ГЛАВА ИЗ КНИГИ «ЛЕГЕНДА О САН-МИКЕЛЕ»
Мунте Аксель (1857-1949) – врач, альпинист
Изд: «Художественная литература», Москва 1969
Перевод с английского Т.Аксаковой. Под редакцией
И.Гуровой
ОБ АВТОРЕ
Мунте
Асель Мартин Фредерик – шведский врач, писатель.
Аксель Мунте родился в семье аптекаря. В 1874
году поступил на медицинский факультет
Упсальского университета. Он блестяще учился, но
через два года после поступления в университет
серьезно заболел. Врачи констатировали легочное
кровотечение. Единственной надеждой на спасение
была поезда на юг, к морю. В 1876-1878 он учится
в университете Монпелье на юге Франции. В
1878-1880 учится на медицинском факультете
Парижского университета. Считается, что в 1880
году он был самым молодым дипломированным врачом
во Франции.
В этот же год он женится и уезжает жить на
остров Капри. Осенью 1881 года Мунте
возвращается в Париж и открывает практику на
авеню Вилье.
В 1883 году в Неаполе вспыхивает эпидемия
холеры. Верный долгу врача, Аксель Мунте
отправляется туда, работая там, он пишет статьи
для шведской газеты «Стокгольмс дагблад». Эти
статьи считаются началом его литературной
деятельности.
В 1888 году Мунте разводится с женой и в мае
1889 переезжает жить на остров Капри. С 1893
году он открывает практику в Риме, но каждую
весну по прежнему проводил на Капри – там он
строил себе «волшебный замок». О его биографии
этого периода подробно рассказывает
автобиографическая книга «Легенда о Сан-Микеле»
(М.: «Захаров», 2003 или см. более раннее,
неполное издание 1969 года).
В 1907 году он женится второй раз. Его женой
становится Хильда Пеннингтон-Меллор. В 1914 году
Мунте отправляется на фронт как английский врач.
Обо всем, что он увидел и пережил на войне, он
написал книгу «Красный крест и Железный крест».
С 1943 года и до самой смерти жил в королевском
дворце в Стокгольме на правах личного гостя
Густава Пятого.
ПРЕДИСЛОВИЕ АВТОРА
Критики как будто не знают, к какому жанру
следует отнести «Легенду о Сан-Микеле», да и не
удивительно. Одни называли ее «автобиографией»,
другие – «воспоминаниями врача». Насколько я
могу судить, это ни то и ни другое. Ведь история
моей жизни вряд ли заняла бы пятьсот страниц,
даже если бы я не опустил наиболее печальных и
значительных ее глав. Могу только сказать, что я
вовсе не хотел писать книгу о самом себе –
наоборот, я постоянно старался избавиться от
этой смутной фигуры. Если же книга все-таки
оказалась автобиографией, то (судя по ее успеху)

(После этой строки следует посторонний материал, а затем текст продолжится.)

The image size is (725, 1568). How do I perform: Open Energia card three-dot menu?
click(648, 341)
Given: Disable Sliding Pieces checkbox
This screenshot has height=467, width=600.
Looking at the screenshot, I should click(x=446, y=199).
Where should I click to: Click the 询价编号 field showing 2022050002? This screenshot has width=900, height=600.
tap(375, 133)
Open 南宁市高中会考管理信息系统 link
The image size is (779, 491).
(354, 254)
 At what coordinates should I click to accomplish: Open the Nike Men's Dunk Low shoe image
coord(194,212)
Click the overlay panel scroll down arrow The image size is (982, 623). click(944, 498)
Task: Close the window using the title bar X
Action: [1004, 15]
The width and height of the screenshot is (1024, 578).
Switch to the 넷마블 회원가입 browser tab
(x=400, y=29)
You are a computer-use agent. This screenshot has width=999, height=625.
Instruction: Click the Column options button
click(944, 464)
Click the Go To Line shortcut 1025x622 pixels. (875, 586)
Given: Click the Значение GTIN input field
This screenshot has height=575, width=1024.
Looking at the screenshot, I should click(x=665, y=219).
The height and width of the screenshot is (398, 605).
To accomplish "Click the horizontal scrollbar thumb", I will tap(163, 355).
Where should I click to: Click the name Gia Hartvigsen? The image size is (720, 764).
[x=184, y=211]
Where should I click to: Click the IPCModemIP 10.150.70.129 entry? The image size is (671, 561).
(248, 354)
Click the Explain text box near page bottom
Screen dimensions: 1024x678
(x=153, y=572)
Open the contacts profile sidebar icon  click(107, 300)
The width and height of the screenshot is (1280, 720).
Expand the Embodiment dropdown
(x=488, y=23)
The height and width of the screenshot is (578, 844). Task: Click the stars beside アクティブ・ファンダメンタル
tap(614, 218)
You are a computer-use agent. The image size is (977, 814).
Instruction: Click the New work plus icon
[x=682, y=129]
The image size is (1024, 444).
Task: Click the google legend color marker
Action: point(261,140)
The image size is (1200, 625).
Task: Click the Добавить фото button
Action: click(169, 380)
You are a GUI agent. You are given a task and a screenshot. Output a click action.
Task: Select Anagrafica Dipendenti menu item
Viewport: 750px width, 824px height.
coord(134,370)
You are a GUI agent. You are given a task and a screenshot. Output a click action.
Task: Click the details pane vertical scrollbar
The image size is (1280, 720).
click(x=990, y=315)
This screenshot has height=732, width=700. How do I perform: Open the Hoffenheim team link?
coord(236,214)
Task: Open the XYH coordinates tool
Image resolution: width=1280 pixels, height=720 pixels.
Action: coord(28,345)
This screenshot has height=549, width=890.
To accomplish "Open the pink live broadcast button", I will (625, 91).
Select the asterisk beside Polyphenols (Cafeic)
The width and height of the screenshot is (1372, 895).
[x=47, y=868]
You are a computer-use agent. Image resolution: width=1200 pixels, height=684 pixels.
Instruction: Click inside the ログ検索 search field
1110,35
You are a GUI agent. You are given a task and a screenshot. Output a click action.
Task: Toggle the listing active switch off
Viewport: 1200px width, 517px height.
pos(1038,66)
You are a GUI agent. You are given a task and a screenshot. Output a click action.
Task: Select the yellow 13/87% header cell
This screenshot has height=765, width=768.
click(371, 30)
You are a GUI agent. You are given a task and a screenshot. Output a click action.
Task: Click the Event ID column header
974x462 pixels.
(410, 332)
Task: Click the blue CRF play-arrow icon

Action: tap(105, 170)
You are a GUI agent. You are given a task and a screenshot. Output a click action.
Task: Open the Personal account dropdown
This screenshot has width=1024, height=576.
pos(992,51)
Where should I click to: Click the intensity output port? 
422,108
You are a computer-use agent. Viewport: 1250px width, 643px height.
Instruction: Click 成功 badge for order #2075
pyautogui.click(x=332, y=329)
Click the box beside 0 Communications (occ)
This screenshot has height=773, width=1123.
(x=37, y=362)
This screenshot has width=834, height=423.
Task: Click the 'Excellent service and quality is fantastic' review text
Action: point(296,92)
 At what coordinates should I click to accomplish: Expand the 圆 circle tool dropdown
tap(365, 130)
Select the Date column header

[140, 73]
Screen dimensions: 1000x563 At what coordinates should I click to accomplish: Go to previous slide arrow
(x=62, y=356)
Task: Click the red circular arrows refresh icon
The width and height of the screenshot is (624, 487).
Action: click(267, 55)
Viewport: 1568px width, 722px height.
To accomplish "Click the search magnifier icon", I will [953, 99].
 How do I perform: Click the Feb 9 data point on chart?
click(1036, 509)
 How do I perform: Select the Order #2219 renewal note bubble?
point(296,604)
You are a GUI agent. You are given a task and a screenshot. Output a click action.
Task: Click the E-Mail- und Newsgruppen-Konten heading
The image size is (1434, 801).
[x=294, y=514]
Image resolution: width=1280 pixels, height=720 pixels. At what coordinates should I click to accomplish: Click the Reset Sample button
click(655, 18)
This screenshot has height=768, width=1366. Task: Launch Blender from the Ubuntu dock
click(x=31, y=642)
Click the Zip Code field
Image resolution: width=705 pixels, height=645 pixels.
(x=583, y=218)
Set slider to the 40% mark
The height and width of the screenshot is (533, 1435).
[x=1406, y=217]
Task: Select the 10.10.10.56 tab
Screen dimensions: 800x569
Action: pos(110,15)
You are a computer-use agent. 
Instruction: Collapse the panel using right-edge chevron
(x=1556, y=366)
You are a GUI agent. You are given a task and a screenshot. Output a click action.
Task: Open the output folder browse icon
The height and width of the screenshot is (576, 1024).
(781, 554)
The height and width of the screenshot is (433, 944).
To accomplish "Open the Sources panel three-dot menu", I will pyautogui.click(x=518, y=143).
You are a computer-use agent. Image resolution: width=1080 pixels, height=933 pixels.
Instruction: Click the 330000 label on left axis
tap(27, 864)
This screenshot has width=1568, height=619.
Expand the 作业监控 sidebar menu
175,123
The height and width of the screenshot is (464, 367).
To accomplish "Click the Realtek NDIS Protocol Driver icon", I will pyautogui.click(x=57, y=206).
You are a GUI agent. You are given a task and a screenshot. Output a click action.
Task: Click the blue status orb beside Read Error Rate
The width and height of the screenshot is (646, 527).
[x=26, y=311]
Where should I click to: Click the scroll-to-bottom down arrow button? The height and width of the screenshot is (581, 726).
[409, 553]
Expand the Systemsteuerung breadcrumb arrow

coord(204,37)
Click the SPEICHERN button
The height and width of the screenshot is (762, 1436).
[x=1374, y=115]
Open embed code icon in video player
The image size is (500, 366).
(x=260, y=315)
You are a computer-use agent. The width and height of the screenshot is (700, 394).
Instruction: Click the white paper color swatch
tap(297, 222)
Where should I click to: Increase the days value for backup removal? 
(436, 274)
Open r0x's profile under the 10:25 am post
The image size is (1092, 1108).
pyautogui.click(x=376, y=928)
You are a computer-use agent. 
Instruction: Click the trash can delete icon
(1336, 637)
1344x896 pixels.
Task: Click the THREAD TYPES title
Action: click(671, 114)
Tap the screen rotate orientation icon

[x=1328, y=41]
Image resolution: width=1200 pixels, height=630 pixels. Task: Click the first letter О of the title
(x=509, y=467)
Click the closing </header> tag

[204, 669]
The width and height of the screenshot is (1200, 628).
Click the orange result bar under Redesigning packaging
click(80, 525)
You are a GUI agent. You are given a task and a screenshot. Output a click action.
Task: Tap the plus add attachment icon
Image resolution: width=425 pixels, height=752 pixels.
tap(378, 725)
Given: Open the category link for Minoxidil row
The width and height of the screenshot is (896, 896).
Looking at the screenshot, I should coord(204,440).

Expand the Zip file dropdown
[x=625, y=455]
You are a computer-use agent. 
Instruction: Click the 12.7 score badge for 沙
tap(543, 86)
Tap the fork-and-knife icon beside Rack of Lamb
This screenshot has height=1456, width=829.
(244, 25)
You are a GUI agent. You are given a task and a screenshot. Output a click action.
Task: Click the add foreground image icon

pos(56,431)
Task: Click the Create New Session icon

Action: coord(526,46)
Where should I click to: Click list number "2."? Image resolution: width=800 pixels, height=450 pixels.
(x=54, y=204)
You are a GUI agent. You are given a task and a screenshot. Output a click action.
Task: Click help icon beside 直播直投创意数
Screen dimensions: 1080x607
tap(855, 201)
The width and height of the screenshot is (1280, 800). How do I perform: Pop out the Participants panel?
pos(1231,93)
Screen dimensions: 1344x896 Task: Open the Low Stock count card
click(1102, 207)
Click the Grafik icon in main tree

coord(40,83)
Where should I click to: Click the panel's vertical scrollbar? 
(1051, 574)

приходится признать, что, желая написать книгу о
самом себе, следует думать о ком-нибудь другом.
Нужно только тихо сидеть в кресле и слепым
глазом всматриваться в прошедшую жизнь.
А еще лучше – лечь в траву и ни о чем не думать,
только слушать. Вскоре далекий рев мира совсем
заглохнет, лес и поле наполнятся птичьим пением,
и к тебе придут доверчивые звери поведать о
своих радостях и горестях на понятном тебе
языке, а когда наступает полная тишина, можно
расслышать шепот неодушевленных предметов
вокруг.
Название же
«Воспоминания врача», которое дают этой
книге критики, кажется мне еще менее уместным.
Такой чванный подзаголовок никак не вяжется с ее
буйной простотой, бесцеремонной откровенностью и
прежде всего с ее прозрачностью. Конечно, врач,
как и всякий другой человек, имеет право
посмеяться над собой, когда у него тяжело на
сердце, может он посмеиваться и над своими
коллегами, если он готов принять на себя все
последствия. Но он не имеет права смеяться над
своими пациентами. Еще хуже, когда он льет над
ними слезы: плаксивый врач – плохой врач. Старый
доктор вообще должен хорошо поразмыслить, прежде
чем садиться писать мемуары. Будет лучше, если
он никому не откроет того, что он видел и что он
узнал о Жизни и Смерти. Лучше не писать
мемуаров, оставив мертвым их покой, а живым их
иллюзии.
Кто-то назвал «Легенду
о Сан-Микеле» повестью о Смерти. Может
быть, это итак, ибо Смерть постоянно
присутствует в моих мыслях. «Ни одна мысль не
утверждается в моей душе, которая не имела бы
лика смерти» – сказал Микеланджело в письмах к
Вазари. Я так долго боролся с моей мрачной
сотрудницей и всегда терпел поражение и видел,
как она, одного за другим, поражала всех, кого я
пытался спасти. И некоторых из них я видел перед
собой, когда писал эту книгу, - вновь видел ,как
они жили, как страдали, как умирали. Ничего
другого я не мог для них сделать. Это были
простые люди – над их могилами не стоят
мраморные памятники и многие из них были забыты
еще задолго до смерти. Теперь им хорошо.
Читайте о старых добрых горовосходителях...
|
Все долгое жаркое лето я (Мунте Аксель. Прим.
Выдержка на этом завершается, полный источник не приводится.